A stunningly skilful piece of Rococo carving by the Venetian sculptor, Antonio Corradini (1688-1752), executed in 1752, the last year of his life. The piece is in the Sansevero Chapel Museum, Naples. Images: ©L’Atlante dell’arte italiana.

The piece is titled Pudicizia/Modesty, which is quite perplexing given the model's impressive physique under the wonderful transparent rendering of the clinging veil. The title is absurd – absurd enough to have lasted more than 250 years.

Antonio Corradini, 'La Pudicizia', 1752, Sansevero Chapel Museum, Naples
Antonio Corradini, 'La Pudicizia', 1752, Sansevero Chapel Museum, Naples

The work is ostensibly a memorial to Cecilia Gaetani dell'Aquila d'Aragona, the mother of Raimondo de Sangro, the person who paid for it. She died in 1710 when her son was one year old, just about the time when Corradini was beginning his career. It cannot therefore be a figurative life model of her and Raimondo would have been a very strange son indeed if he had wanted his deceased mother represented like this.

Antonio Corradini, 'La Pudicizia', 1752, Sansevero Chapel Museum, Naples

The statue must of course be an allegory, the schematic face alone tells us that. But an allegory of what?. The brains of the Italian art world review the symbols in the piece – the roses (?) across the lower abdomen, almost as though they had just been gathered and laid in the fold of the veil; the vine stock (?) and the oak branch (?) bursting out of the marble; the broken inscription tablet – and… take a guess. 'Wisdom', 'Isis', 'Life and Death', 'Fertility', 'Motherhood', 'Persephone'… any more?

Antonio Corradini, 'La Pudicizia', 1752, Sansevero Chapel Museum, Naples

One allegory it is definitely not is 'Modesty'.

Antonio Corradini, 'La Pudicizia', 1752, Sansevero Chapel Museum, Naples

Corradini was a Freemason, so who knows what strange associations had lodged themselves in his head? Without claiming to have found a solution to the puzzle, this work calls to mind a few lines by the Victorian poet George Meredith (1828-1909), which describe an allegorically personified 'Nature' – Rococo in language, if you will, meeting Rococo in image:

'I play for Seasons; not Eternities!'
Says Nature, laughing on her way. 'So must
All those whose stake is nothing more than dust!'
And lo, she wins, and of her harmonies
She is full sure! Upon her dying rose
She drops a look of fondness, and goes by,
Scarce any retrospection in her eye;
For she the laws of growth most deeply knows,
Whose hands bear, here, a seed-bag—there, an urn.

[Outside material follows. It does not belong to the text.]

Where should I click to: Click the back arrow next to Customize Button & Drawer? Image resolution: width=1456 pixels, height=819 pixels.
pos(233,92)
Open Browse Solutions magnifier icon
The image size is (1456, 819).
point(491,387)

George Meredith, Modern Love, (1862), Poem XIII, lines 1-9.

In Corradini's figure, 'Nature' gathers her roses in her right hand, our view tracks across the swash of the veil until we see her left hand, which holds a rose, the leaves of which have wilted down the broken edge of the memorial tablet.

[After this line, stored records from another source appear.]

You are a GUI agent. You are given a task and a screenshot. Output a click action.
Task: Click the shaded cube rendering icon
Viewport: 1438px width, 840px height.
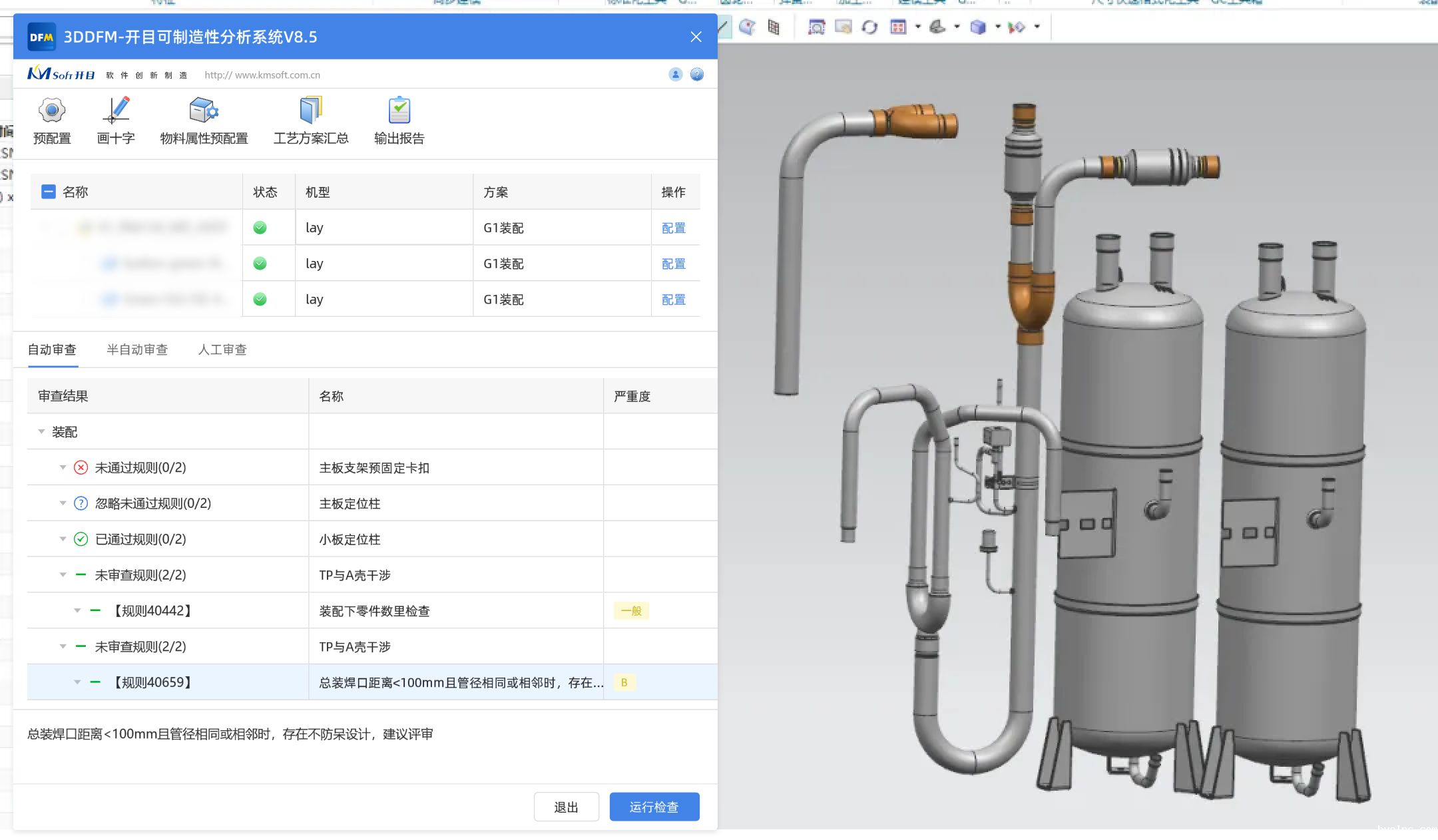(x=977, y=27)
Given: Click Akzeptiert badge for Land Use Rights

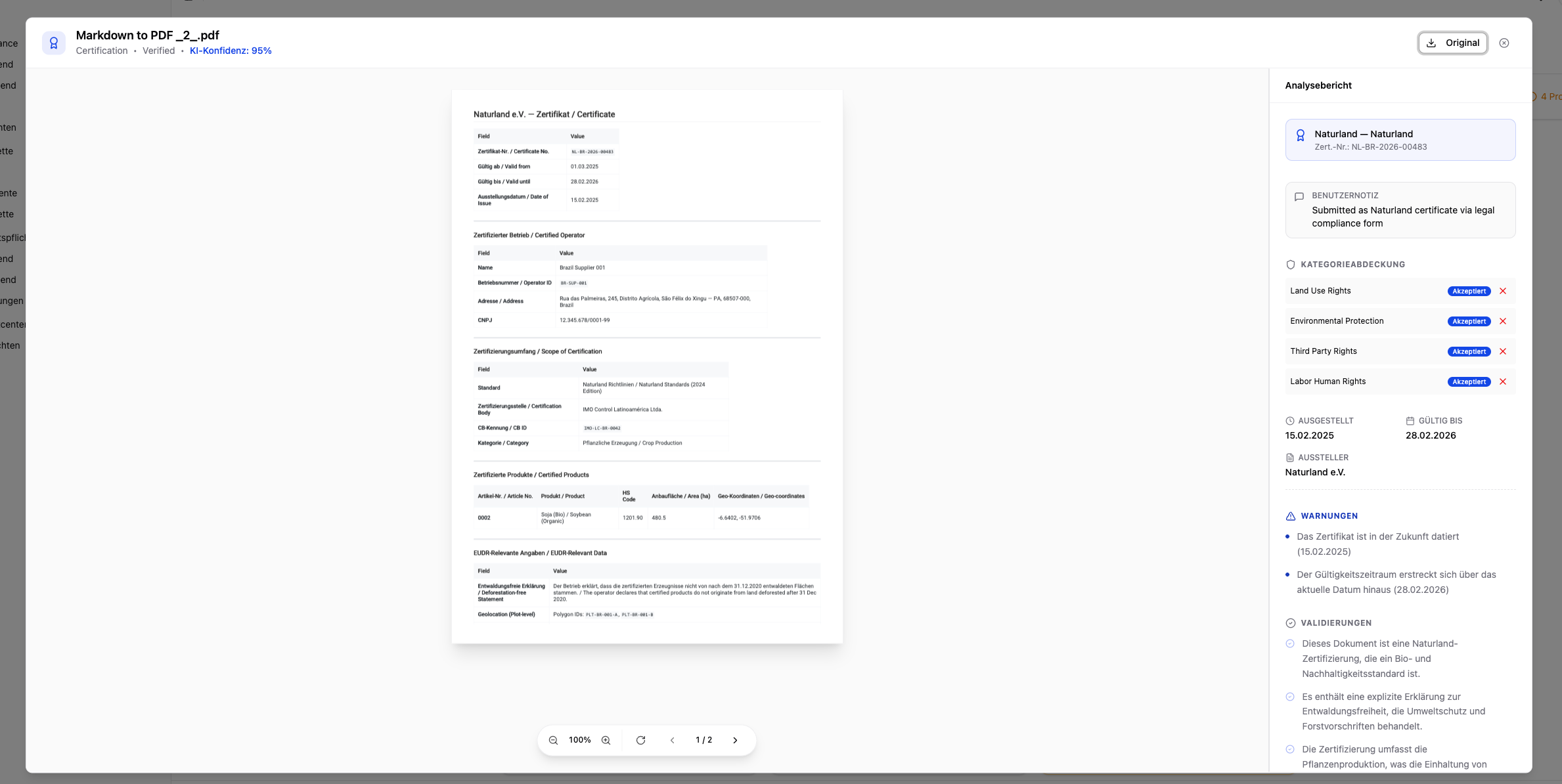Looking at the screenshot, I should 1469,292.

Antonio Corradini, 'La Pudicizia', 1752, Sansevero Chapel Museum, Naples

Perhaps all this theorising is wrong: perhaps he was just showing off – nice female, nice flowers, nice vine, spectacular veil effect – which is what he indubitably did in this work anyway. As a sculptural act, the piece is in no way 'modest'.

Antonio Corradini, 'La Pudicizia', 1752, Sansevero Chapel Museum, Naples

We could argue that 'showing off skills' is actually a good definition for 'Rococo'. Corradini had developed the 'veiled look' in some previous works and this turned out to be the last and the most accomplished of the series.

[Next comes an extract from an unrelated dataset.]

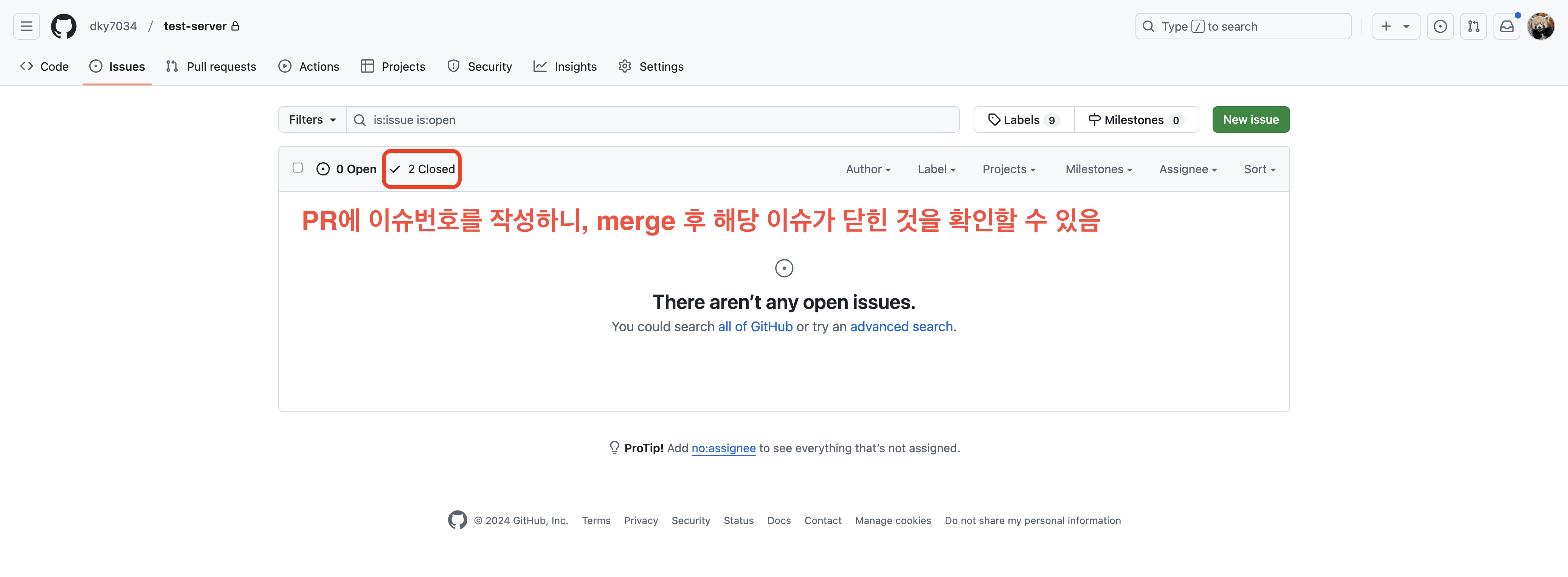The image size is (1568, 577).
Task: Expand the Filters dropdown
Action: tap(312, 120)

Whilst on the subject of Corradini we note that he spent a good part of his career working in the Austrian Empire. He it was, indeed, who sculpted the design for the grave monument of Saint John of Nepomuk in the Metropolitan Cathedral of Saints Vitus, Wenceslaus and Adalbert in Prague, which was then executed in silver – an outstanding example of Catholic economic excess which we discussed in the context of the lack of the Protestant Ethic in the Empire.